The request: Put the listing into a Markdown table with the columns Row and Text, numbering each row and leaving out blank lines. Begin at the top of the listing and stop after the line that contains "click(x=88, y=308)".
— Start Raw data —
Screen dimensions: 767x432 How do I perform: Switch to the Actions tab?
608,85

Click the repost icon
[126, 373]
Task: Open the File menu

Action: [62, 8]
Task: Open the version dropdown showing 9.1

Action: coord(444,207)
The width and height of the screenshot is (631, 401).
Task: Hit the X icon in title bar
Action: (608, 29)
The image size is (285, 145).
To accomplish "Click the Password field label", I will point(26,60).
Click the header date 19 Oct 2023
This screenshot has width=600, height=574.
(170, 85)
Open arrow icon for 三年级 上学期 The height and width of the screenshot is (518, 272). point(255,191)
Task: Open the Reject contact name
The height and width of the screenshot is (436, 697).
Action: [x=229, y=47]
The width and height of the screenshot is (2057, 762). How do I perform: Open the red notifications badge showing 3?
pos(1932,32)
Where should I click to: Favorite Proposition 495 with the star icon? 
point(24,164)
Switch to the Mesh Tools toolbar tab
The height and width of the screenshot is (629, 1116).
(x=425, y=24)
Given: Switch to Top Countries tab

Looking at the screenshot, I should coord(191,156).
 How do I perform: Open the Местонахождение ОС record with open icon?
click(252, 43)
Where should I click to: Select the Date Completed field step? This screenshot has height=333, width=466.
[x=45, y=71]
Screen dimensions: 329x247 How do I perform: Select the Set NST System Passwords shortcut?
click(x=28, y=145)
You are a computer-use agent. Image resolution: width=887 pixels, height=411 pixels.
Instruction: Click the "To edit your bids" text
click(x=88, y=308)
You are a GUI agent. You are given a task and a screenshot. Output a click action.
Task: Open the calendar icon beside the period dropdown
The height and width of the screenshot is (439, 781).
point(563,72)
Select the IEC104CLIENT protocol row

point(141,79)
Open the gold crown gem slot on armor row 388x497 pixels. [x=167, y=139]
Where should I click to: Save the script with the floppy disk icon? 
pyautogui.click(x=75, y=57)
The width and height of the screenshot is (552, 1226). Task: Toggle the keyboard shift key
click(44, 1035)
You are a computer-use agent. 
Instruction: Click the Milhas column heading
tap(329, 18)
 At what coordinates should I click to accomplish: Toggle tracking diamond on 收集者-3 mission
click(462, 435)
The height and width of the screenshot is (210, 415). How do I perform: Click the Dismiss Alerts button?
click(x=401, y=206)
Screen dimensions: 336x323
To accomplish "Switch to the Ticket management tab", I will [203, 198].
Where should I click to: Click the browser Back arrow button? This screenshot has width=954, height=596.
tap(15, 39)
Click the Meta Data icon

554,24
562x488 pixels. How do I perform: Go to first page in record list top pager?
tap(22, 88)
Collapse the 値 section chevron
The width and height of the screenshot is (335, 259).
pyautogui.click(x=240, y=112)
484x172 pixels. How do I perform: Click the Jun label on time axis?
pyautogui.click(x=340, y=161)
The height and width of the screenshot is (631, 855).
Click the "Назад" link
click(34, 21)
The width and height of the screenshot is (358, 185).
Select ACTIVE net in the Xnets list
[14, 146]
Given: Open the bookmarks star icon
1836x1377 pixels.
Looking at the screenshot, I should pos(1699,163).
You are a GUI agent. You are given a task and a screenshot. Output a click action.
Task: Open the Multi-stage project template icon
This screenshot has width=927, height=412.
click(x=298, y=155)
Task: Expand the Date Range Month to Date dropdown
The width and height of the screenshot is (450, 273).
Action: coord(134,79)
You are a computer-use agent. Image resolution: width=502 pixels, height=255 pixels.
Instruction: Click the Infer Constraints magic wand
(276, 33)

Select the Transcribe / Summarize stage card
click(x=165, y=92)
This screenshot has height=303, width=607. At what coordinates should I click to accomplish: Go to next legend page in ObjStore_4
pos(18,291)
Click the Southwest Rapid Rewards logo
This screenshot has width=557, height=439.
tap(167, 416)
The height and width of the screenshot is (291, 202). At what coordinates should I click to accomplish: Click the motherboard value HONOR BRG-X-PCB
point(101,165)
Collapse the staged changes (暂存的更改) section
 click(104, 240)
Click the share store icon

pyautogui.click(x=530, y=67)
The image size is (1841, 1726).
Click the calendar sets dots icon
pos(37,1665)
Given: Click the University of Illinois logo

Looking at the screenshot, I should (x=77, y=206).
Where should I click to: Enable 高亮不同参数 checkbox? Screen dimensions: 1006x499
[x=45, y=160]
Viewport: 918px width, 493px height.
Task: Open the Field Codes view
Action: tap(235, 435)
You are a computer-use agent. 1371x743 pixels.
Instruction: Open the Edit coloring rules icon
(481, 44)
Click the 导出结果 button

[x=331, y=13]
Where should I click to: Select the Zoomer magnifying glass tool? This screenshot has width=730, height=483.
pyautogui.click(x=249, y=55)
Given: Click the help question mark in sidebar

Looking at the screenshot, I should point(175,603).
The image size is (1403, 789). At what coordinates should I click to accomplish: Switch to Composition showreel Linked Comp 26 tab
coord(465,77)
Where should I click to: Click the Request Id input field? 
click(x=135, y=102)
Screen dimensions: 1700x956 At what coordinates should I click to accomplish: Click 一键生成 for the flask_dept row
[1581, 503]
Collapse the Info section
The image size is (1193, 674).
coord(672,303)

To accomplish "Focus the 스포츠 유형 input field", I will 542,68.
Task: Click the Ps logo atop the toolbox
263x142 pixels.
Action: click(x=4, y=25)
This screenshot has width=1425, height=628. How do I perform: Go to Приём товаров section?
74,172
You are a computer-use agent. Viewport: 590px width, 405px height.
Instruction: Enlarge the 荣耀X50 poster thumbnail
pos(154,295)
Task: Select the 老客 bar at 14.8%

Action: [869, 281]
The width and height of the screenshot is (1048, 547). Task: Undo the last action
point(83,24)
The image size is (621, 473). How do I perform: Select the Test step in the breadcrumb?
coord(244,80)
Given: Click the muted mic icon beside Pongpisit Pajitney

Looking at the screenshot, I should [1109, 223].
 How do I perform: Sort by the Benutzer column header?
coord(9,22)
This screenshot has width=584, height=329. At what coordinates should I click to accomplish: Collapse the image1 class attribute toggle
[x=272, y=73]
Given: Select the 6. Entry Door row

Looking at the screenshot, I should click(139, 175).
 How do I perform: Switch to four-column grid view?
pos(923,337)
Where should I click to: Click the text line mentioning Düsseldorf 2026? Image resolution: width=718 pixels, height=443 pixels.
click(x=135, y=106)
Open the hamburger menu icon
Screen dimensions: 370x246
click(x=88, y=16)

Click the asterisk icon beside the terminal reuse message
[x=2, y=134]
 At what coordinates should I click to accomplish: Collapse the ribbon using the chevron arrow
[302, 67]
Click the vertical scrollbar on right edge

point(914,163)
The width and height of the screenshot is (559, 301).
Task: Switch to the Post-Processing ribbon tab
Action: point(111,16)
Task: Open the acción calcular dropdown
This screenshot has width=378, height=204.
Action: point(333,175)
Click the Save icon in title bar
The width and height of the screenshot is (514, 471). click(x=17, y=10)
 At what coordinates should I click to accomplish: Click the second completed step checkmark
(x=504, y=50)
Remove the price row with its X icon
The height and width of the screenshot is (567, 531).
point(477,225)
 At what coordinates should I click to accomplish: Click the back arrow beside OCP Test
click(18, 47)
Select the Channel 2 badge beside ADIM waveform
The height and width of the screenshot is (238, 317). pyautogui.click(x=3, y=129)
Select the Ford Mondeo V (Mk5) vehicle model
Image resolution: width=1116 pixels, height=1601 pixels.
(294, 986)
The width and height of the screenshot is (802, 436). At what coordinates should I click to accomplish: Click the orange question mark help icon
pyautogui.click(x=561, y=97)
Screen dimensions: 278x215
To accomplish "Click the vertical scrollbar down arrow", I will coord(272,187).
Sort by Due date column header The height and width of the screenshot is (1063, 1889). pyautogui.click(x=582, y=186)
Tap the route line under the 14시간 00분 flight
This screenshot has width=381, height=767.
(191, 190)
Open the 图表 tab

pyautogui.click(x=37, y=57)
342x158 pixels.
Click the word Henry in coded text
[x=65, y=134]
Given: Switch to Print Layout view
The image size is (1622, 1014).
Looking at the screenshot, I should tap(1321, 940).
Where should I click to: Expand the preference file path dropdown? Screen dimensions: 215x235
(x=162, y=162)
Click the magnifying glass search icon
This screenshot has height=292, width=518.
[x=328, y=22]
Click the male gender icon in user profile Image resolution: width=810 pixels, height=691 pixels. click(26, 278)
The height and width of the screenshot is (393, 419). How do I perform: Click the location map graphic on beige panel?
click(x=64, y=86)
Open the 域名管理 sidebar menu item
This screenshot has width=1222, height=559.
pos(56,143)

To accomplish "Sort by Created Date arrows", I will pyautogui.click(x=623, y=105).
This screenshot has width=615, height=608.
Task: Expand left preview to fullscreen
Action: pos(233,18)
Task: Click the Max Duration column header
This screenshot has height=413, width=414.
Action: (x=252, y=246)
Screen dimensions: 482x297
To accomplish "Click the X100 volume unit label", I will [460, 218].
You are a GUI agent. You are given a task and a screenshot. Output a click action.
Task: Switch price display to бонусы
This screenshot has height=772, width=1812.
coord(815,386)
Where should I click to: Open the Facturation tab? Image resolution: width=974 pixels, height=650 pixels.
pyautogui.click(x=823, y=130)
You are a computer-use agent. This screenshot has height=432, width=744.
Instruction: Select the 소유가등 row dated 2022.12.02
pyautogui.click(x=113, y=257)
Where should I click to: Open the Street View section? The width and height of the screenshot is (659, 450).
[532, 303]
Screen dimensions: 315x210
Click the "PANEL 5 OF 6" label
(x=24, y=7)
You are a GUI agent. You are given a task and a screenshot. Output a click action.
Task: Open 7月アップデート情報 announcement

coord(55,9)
— End Raw data —
Answer below:
| Row | Text |
|---|---|
| 1 | Screen dimensions: 767x432 How do I perform: Switch to the Actions tab? |
| 2 | 608,85 |
| 3 | Click the repost icon |
| 4 | [126, 373] |
| 5 | Task: Open the File menu |
| 6 | Action: [62, 8] |
| 7 | Task: Open the version dropdown showing 9.1 |
| 8 | Action: coord(444,207) |
| 9 | The width and height of the screenshot is (631, 401). |
| 10 | Task: Hit the X icon in title bar |
| 11 | Action: (608, 29) |
| 12 | The image size is (285, 145). |
| 13 | To accomplish "Click the Password field label", I will point(26,60). |
| 14 | Click the header date 19 Oct 2023 |
| 15 | This screenshot has width=600, height=574. |
| 16 | (170, 85) |
| 17 | Open arrow icon for 三年级 上学期 The height and width of the screenshot is (518, 272). point(255,191) |
| 18 | Task: Open the Reject contact name |
| 19 | The height and width of the screenshot is (436, 697). |
| 20 | Action: [x=229, y=47] |
| 21 | The width and height of the screenshot is (2057, 762). How do I perform: Open the red notifications badge showing 3? |
| 22 | pos(1932,32) |
| 23 | Where should I click to: Favorite Proposition 495 with the star icon?  |
| 24 | point(24,164) |
| 25 | Switch to the Mesh Tools toolbar tab |
| 26 | The height and width of the screenshot is (629, 1116). |
| 27 | (x=425, y=24) |
| 28 | Given: Switch to Top Countries tab |
| 29 | Looking at the screenshot, I should coord(191,156). |
| 30 |  How do I perform: Open the Местонахождение ОС record with open icon? |
| 31 | click(252, 43) |
| 32 | Where should I click to: Select the Date Completed field step? This screenshot has height=333, width=466. |
| 33 | [x=45, y=71] |
| 34 | Screen dimensions: 329x247 How do I perform: Select the Set NST System Passwords shortcut? |
| 35 | click(x=28, y=145) |
| 36 | You are a computer-use agent. Image resolution: width=887 pixels, height=411 pixels. |
| 37 | Instruction: Click the "To edit your bids" text |
| 38 | click(x=88, y=308) |